*** Opening of SUPPLIED INFORMATION ***

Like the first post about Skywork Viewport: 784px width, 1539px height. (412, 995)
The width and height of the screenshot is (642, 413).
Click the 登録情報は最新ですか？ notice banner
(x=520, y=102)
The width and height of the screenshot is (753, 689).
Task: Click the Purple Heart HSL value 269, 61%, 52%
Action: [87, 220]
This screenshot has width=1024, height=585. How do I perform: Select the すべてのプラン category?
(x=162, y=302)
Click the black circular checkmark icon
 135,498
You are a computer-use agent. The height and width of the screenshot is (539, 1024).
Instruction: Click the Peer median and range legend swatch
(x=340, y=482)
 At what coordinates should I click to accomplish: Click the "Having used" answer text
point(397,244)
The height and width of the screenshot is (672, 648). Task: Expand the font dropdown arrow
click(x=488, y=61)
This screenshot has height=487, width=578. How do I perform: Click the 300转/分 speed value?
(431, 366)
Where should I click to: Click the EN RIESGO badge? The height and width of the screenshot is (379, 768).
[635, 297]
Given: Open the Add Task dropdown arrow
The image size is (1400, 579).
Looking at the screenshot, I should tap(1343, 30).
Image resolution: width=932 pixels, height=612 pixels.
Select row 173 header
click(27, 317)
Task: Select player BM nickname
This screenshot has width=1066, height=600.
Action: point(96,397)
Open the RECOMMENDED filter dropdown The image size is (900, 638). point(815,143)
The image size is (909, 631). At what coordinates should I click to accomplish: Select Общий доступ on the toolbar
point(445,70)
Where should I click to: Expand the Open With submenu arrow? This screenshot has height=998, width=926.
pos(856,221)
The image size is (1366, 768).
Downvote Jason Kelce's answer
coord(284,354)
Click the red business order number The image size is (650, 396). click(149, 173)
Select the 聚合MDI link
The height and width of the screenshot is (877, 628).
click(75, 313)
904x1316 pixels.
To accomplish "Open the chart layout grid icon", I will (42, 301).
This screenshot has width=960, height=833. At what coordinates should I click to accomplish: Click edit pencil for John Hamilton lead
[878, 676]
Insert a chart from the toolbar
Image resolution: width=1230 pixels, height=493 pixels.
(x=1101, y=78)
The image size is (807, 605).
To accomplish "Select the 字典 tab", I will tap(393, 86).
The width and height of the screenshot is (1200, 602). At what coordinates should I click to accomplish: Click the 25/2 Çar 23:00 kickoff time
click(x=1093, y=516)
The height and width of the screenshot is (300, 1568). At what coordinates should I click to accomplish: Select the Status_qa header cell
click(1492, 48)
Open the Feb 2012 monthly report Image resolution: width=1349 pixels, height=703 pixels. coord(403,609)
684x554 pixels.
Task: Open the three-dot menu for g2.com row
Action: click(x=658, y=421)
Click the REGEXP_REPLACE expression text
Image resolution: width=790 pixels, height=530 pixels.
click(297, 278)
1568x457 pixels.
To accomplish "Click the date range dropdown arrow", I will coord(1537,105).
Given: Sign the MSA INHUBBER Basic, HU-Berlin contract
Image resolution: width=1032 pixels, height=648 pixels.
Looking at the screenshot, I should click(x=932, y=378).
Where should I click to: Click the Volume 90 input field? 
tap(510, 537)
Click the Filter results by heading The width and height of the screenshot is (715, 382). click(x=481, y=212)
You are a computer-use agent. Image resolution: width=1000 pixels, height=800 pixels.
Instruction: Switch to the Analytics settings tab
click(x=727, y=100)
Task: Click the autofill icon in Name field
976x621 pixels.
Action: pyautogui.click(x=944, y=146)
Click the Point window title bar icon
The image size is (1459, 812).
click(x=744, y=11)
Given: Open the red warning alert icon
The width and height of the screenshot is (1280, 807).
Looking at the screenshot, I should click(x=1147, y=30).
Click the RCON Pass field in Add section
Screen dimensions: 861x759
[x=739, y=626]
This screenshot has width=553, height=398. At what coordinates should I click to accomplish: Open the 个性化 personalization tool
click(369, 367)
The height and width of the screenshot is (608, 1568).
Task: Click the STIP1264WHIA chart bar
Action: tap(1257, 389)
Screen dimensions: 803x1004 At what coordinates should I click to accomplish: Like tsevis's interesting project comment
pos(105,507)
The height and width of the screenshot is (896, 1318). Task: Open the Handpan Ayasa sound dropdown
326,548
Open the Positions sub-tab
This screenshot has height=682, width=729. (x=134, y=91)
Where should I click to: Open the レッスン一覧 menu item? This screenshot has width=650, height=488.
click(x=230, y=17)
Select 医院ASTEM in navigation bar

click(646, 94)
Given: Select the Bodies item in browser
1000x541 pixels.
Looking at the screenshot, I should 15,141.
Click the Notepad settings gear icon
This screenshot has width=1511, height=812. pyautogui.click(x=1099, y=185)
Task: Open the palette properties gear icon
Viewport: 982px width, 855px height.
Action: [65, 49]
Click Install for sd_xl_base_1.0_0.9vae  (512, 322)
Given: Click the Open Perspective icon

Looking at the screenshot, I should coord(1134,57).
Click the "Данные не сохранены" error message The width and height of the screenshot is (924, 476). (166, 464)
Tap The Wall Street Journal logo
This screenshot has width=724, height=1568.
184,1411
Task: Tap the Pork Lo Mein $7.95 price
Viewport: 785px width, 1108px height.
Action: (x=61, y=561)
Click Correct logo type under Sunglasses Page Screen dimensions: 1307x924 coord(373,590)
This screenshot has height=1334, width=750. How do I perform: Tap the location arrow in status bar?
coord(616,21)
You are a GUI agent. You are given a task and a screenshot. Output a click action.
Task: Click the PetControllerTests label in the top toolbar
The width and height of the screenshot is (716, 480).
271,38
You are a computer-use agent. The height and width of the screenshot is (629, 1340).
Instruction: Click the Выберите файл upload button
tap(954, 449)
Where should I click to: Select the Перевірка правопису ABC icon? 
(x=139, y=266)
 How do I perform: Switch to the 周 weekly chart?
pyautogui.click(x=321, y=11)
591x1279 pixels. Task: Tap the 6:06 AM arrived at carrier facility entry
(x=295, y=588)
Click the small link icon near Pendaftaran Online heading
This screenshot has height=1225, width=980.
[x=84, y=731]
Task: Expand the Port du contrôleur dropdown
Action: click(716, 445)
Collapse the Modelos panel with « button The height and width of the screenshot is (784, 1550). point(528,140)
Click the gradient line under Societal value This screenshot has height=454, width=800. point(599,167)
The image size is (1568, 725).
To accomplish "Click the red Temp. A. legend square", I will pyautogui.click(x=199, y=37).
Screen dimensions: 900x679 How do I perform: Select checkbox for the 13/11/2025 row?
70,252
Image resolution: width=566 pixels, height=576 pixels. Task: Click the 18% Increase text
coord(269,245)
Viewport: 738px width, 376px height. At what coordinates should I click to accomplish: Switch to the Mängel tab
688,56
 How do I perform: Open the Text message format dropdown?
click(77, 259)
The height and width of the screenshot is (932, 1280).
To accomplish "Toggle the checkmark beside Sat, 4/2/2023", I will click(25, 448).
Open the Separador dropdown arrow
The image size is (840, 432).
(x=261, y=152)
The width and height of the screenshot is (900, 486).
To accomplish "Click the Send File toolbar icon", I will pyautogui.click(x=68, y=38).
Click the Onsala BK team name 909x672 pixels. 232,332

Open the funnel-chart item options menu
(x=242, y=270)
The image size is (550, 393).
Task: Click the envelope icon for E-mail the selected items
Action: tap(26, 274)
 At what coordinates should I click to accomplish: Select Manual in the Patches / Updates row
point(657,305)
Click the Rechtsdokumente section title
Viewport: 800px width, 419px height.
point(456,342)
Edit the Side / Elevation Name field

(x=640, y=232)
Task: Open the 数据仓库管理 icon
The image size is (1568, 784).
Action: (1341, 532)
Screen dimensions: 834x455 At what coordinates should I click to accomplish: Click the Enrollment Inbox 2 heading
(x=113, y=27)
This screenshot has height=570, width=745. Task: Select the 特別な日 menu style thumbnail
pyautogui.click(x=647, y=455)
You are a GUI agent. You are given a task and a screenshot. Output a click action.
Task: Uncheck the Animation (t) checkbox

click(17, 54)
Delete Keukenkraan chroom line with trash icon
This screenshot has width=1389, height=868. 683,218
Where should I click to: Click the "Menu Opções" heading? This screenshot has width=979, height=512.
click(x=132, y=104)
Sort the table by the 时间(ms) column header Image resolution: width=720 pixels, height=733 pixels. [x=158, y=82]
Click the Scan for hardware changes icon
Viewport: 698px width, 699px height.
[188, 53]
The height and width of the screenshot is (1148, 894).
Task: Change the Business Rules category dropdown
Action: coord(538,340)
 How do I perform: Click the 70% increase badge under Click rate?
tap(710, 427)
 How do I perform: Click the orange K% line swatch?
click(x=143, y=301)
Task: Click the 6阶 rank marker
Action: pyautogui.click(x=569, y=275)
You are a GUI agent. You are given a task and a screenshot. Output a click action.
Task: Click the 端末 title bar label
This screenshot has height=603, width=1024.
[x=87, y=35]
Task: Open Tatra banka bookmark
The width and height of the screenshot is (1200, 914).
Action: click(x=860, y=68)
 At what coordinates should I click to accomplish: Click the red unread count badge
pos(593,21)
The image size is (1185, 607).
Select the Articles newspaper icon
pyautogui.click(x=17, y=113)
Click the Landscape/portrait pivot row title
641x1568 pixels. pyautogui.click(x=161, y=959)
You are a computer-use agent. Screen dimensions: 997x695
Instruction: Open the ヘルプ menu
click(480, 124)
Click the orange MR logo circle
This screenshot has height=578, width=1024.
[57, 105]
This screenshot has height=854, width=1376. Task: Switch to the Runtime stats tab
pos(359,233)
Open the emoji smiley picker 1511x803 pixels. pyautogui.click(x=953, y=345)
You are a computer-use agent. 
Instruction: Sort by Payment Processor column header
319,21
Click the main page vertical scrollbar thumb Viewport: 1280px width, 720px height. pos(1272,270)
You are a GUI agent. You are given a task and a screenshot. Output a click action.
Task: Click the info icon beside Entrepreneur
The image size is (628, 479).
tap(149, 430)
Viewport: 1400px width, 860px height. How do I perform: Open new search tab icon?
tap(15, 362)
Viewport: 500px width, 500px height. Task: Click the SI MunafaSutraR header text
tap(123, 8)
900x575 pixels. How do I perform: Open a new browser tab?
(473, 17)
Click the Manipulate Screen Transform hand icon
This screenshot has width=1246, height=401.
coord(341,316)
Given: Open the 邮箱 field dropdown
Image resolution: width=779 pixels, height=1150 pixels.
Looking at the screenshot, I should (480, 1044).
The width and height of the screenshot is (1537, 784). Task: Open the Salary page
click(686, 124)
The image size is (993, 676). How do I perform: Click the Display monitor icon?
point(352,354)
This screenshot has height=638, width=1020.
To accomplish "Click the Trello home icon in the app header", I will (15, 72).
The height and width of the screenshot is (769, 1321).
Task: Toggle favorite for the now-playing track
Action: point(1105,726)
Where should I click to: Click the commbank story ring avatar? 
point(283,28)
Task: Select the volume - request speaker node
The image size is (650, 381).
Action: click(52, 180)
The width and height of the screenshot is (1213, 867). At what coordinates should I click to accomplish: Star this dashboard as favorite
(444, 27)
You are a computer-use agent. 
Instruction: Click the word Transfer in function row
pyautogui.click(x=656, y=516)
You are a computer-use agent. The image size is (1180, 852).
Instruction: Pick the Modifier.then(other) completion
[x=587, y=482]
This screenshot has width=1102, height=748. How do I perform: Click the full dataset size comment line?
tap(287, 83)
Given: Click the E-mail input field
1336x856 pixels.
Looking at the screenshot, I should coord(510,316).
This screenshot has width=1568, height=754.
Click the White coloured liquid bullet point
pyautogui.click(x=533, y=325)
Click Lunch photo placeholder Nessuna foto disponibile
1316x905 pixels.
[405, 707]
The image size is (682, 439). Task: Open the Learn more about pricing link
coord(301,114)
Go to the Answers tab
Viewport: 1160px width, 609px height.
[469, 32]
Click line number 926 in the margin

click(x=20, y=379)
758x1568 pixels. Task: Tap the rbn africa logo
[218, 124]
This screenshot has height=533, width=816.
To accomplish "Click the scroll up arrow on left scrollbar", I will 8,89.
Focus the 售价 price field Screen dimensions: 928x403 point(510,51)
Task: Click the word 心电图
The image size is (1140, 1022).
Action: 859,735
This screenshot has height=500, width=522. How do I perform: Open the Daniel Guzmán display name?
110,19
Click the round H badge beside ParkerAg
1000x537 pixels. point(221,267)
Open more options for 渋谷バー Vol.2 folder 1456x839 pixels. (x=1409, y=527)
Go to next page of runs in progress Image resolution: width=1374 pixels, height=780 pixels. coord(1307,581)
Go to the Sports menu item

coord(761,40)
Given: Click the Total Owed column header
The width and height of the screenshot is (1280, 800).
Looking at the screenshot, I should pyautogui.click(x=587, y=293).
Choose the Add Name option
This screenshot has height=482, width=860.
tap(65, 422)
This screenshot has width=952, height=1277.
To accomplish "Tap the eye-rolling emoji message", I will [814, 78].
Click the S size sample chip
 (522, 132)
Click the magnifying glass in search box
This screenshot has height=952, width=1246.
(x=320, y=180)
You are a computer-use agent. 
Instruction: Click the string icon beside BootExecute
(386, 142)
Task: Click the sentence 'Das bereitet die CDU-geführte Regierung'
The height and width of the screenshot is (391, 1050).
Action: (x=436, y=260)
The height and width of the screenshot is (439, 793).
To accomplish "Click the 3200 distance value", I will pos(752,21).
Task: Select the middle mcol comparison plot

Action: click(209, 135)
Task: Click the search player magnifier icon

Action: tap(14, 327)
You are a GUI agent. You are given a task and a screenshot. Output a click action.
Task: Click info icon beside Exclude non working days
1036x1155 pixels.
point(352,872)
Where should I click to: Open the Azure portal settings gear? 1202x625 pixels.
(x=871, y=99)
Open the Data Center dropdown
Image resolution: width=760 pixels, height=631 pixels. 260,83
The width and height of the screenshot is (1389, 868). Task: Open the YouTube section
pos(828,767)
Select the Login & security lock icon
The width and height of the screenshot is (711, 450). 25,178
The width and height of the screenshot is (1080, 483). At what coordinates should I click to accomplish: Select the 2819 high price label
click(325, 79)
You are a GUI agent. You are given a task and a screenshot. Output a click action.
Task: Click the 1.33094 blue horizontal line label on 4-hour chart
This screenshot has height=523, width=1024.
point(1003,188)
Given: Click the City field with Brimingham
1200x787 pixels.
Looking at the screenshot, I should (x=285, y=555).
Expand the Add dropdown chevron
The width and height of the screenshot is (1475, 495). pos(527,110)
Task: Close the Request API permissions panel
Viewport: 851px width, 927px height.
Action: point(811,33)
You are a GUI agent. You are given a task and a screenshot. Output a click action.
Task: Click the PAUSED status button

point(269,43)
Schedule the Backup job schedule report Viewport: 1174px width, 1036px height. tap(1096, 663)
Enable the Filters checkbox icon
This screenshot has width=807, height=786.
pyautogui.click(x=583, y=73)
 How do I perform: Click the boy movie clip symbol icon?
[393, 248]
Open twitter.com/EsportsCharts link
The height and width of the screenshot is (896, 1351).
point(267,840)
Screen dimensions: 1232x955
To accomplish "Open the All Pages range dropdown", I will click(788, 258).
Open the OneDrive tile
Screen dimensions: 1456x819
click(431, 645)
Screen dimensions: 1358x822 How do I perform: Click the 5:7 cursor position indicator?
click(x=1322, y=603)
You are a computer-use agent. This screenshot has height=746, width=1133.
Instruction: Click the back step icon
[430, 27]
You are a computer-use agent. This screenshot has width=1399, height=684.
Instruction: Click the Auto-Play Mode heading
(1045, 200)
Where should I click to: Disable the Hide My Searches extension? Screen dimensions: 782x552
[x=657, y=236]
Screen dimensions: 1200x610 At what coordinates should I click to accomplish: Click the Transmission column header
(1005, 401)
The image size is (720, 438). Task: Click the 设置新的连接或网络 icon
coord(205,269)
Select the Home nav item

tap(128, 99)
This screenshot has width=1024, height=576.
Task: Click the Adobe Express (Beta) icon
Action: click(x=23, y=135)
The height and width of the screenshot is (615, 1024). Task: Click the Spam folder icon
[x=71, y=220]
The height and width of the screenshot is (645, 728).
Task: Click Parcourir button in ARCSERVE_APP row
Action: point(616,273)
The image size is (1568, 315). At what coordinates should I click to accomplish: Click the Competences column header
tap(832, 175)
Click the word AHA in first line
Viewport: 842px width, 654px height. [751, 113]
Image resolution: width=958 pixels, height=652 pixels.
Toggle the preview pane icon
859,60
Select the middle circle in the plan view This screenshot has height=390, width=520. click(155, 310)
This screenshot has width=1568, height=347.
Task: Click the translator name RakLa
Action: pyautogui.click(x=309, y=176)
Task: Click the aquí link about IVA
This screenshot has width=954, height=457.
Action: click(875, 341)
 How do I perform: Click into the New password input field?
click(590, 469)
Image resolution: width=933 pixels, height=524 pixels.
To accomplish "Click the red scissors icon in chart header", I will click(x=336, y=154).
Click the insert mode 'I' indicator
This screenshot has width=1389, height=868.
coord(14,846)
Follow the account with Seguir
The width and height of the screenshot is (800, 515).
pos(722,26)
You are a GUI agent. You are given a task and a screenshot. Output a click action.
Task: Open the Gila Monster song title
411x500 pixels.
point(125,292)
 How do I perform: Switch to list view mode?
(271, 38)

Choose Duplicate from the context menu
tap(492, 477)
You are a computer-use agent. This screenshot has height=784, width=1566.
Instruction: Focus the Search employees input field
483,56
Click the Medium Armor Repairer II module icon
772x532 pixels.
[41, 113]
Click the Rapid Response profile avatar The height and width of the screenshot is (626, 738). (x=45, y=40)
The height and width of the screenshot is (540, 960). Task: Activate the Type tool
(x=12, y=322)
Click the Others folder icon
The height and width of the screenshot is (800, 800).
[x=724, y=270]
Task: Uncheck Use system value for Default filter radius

*** Close of SUPPLIED INFORMATION ***

WHAT YOU WILL DO:
When the word "emoji" appears in a line of the listing, pull that line out.

EXERCISE ANSWER:
Open the emoji smiley picker 1511x803 pixels. pyautogui.click(x=953, y=345)
To accomplish "Tap the eye-rolling emoji message", I will [814, 78].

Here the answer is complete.